### DOCUMENT
▼▼▼
Marginal Distributions¶

Suppose we have a joint MVN on a vector $\mbx \in \reals^D$ and we want to integrate out some of the variables. Partition $\mbx$ and the MVN parameters into two subsets $a$ and $b$ ,

\begin{align} \mbx = \begin{bmatrix} \mbx_a \\ \mbx_b \end{bmatrix}, \quad \mbmu = \begin{bmatrix} \mbmu_a \\ \mbmu_b \end{bmatrix}, \quad \mbSigma = \begin{bmatrix} \mbSigma_{aa} & \mbSigma_{ab} \\ \mbSigma_{ba} & \mbSigma_{bb} \end{bmatrix}. \end{align}

(10)

The block $\mbSigma_{aa}$ is the covariance of $\mbx_a$ with itself, $\mbSigma_{bb}$ is the covariance of $\mbx_b$ with itself, and $\mbSigma_{ab} = \mbSigma_{ba}^\top$ captures the cross-covariances between the two subsets.

Marginalizing over $\mbx_b$ is equivalent to applying the linear transformation $\mbA = \begin{bmatrix}\mbI & \mbzero \end{bmatrix}$ (an identity block followed by zeros) so that $\mbA \mbx = \mbx_a$ . By the closure under linear transformations,

\begin{align} p(\mbx_a) &= \cN\left(\mbA \mbmu, \mbA \mbSigma \mbA^\top \right) = \cN(\mbmu_a, \mbSigma_{aa}). \end{align}

(11)

This is a remarkably simple result: to obtain the marginal of a subset of variables, just extract the corresponding blocks of the mean vector and covariance matrix. There is no integration needed — the marginal is determined directly by the parameters of the joint distribution.

Conditional Distributions¶

Conditioning is more involved than marginalization, but the MVN remains tractable. We want to find $p(\mbx_a \mid \mbx_b)$ . It helps to work with the precision matrix (the inverse of the covariance), $\mbSigma^{-1} \triangleq \mbLambda$ , written in the same block form,

\begin{align} \mbLambda = \begin{bmatrix} \mbLambda_{aa} & \mbLambda_{ab} \\ \mbLambda_{ba} & \mbLambda_{bb} \end{bmatrix}. \end{align}

(12)
▲▲▲
### WRITTEN EXERCISE A
Please turn the stretch of the listing from the line containing "Task: Click the IP address 74.125.24.138" through the line containing "will tap(1345, 22)." into a Markdown table with the columns Number and Record line, leaving out blank lines.

### Records excerpted from a collection
▼▼▼
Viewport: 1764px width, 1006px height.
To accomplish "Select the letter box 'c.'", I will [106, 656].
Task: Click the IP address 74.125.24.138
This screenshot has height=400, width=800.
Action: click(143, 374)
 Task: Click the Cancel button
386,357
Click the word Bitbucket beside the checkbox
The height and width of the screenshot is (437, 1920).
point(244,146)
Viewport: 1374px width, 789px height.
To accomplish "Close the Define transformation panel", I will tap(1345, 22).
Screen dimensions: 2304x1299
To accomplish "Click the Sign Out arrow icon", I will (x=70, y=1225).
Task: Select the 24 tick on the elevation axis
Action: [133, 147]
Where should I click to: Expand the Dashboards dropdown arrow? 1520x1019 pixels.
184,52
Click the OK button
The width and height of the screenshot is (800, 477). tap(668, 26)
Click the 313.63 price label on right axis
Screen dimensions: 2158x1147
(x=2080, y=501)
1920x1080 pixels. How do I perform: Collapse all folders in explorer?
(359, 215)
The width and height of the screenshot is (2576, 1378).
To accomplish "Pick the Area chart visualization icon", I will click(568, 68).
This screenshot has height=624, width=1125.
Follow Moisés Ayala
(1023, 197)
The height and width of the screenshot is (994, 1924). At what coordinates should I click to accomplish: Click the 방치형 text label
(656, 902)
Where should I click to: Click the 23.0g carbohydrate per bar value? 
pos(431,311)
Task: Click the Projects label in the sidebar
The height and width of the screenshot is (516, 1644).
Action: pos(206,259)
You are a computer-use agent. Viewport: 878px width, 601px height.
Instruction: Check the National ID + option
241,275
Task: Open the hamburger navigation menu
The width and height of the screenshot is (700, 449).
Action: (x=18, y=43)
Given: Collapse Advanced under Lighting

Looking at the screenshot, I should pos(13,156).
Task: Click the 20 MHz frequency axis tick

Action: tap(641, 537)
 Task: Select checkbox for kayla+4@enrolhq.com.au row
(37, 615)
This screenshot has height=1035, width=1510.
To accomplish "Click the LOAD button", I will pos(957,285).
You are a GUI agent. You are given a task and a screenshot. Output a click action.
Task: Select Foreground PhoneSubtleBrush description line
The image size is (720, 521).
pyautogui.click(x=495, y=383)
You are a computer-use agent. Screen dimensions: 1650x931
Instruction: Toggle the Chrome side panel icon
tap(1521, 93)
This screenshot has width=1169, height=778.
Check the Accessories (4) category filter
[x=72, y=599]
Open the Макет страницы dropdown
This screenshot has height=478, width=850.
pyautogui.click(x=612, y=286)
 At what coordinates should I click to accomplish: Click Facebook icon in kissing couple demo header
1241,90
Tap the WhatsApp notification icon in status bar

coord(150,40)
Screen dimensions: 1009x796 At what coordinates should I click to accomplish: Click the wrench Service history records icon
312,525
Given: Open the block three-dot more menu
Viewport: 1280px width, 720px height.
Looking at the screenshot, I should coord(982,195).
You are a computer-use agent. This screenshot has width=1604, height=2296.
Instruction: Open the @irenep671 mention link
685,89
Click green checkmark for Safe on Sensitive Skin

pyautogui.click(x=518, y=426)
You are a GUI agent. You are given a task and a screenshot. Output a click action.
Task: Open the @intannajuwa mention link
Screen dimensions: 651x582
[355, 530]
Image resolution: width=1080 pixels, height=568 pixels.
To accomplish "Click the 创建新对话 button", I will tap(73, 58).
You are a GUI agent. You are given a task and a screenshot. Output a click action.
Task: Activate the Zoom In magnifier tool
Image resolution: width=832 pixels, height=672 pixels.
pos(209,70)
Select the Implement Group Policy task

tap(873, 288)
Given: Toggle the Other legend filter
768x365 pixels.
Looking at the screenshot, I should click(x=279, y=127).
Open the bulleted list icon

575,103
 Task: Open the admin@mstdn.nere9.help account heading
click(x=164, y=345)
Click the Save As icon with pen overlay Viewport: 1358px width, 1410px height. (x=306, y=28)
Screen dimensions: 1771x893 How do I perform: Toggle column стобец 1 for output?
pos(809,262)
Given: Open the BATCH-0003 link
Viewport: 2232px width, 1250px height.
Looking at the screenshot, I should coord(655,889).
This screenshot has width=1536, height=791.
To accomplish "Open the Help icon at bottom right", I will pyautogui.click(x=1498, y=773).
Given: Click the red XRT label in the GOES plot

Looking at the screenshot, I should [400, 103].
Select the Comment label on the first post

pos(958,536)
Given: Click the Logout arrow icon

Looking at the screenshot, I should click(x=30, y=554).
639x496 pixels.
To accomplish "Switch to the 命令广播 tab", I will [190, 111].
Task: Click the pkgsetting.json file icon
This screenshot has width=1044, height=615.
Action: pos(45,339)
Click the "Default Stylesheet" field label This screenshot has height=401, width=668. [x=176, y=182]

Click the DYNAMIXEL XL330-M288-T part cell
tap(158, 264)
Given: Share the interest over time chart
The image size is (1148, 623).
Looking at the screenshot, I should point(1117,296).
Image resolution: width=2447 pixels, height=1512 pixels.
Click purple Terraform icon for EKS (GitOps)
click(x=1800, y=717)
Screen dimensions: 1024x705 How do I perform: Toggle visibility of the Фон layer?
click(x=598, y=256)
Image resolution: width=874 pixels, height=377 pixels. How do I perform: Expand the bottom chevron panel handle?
▲▲▲
### WRITTEN EXERCISE B
In the passage on marginal and conditional distributions, how is the marginal of a subset of variables obtained?

### EXERCISE SOLUTION A
| Number | Record line |
|---|---|
| 1 | Task: Click the IP address 74.125.24.138 |
| 2 | This screenshot has height=400, width=800. |
| 3 | Action: click(143, 374) |
| 4 |  Task: Click the Cancel button |
| 5 | 386,357 |
| 6 | Click the word Bitbucket beside the checkbox |
| 7 | The height and width of the screenshot is (437, 1920). |
| 8 | point(244,146) |
| 9 | Viewport: 1374px width, 789px height. |
| 10 | To accomplish "Close the Define transformation panel", I will tap(1345, 22). |

### EXERCISE SOLUTION B
By extracting the corresponding blocks of the mean vector and covariance matrix.